Each I2C Slave devices have 7-bit addressing or also can have 10-bit addressing. Addresses need to be unique on the Bus to determine the slave where to transmit the data. The master device needs no address since it generates the clock (using SCL) and addresses individual I2C Slave devices. The maximum number of Slave devices that can be used while using 7-bit addressing are 112 devices and the Maximum number of Slave devices used in 10-bit addressing is 1008 devices.
Working of I2C in Arduino
This shows the working of I2C in Arduino. In I2C data transfer occurs in Message Frames which are then divided into Frames of Data. A message contains the various number of Frames in which one frame contain the address of the slave, and remaining frames for data to be transmitted.
The message includes START/STOP Conditions, READ/WRITE Bits and ACK/NACK (Acknowledgement/No-acknowledgement) Bits between each data Frame. Working shown below,
- Start Condition: The SDA line switches from high to low voltage level before SCL switches from high to low.

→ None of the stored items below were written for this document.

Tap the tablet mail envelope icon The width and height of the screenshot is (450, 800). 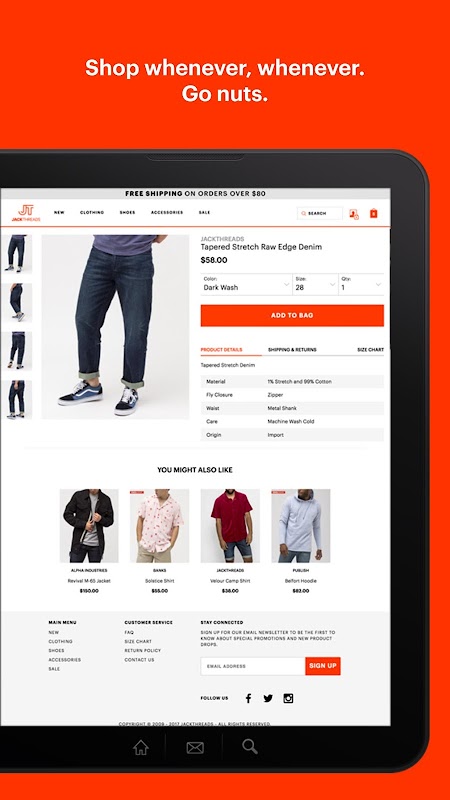coord(195,748)
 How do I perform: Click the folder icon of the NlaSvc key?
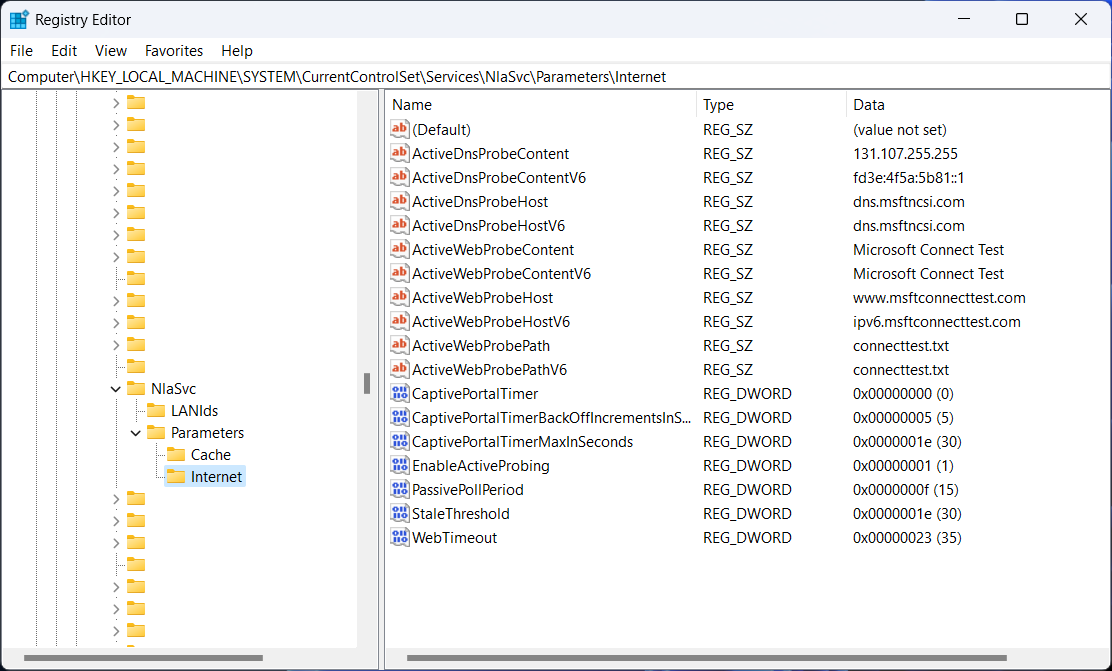(x=136, y=388)
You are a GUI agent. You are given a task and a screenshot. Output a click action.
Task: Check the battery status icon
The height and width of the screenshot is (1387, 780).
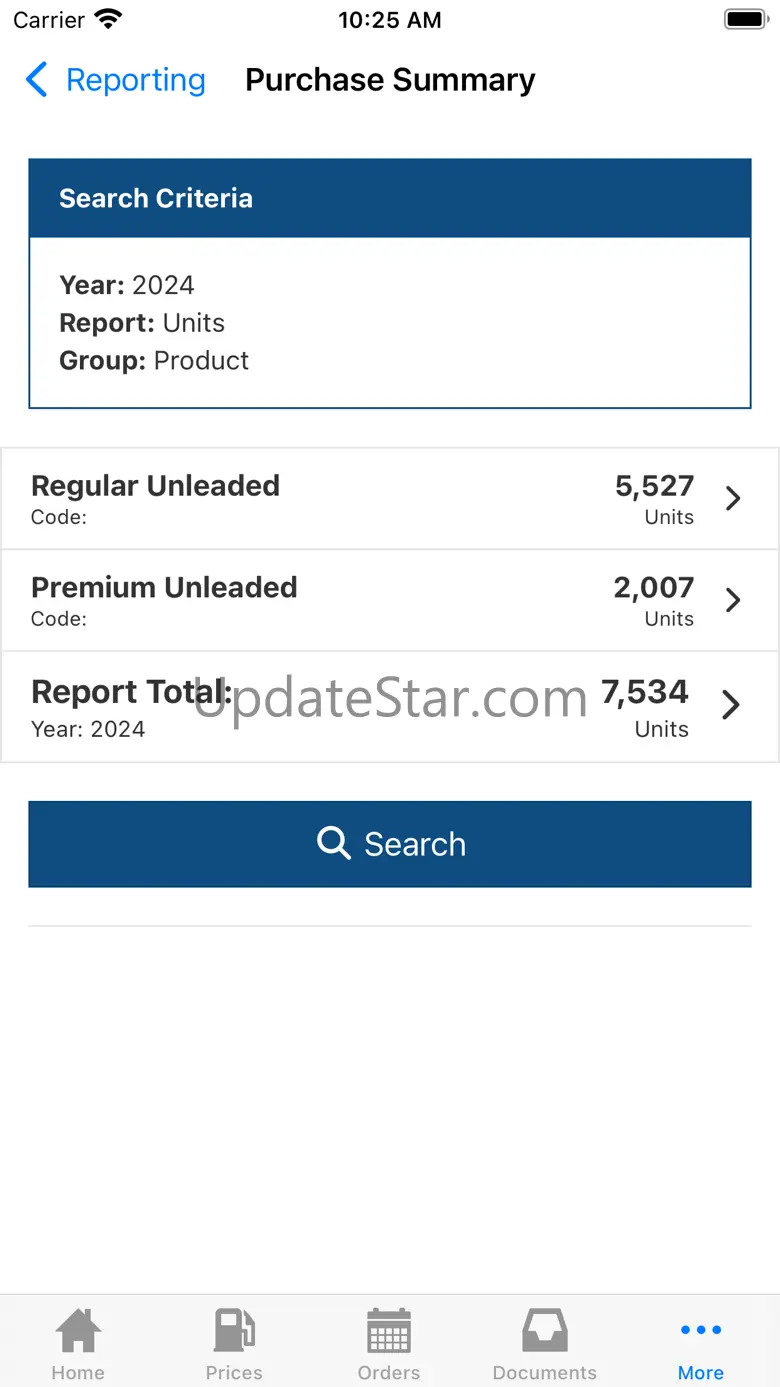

- Stop Condition: The SDA line switches from low to high voltage level after SCL switches from low to high.
- Address Frame: 7 or 10-bit sequence unique to each slave that identifies the slave when the master wants to talk.
- Read/Write Bit: A bit specifying whether the master is sending data to the slave or requesting data from it.
- ACK/NACK Bit: Each frame in a message follows an ack/nack bit.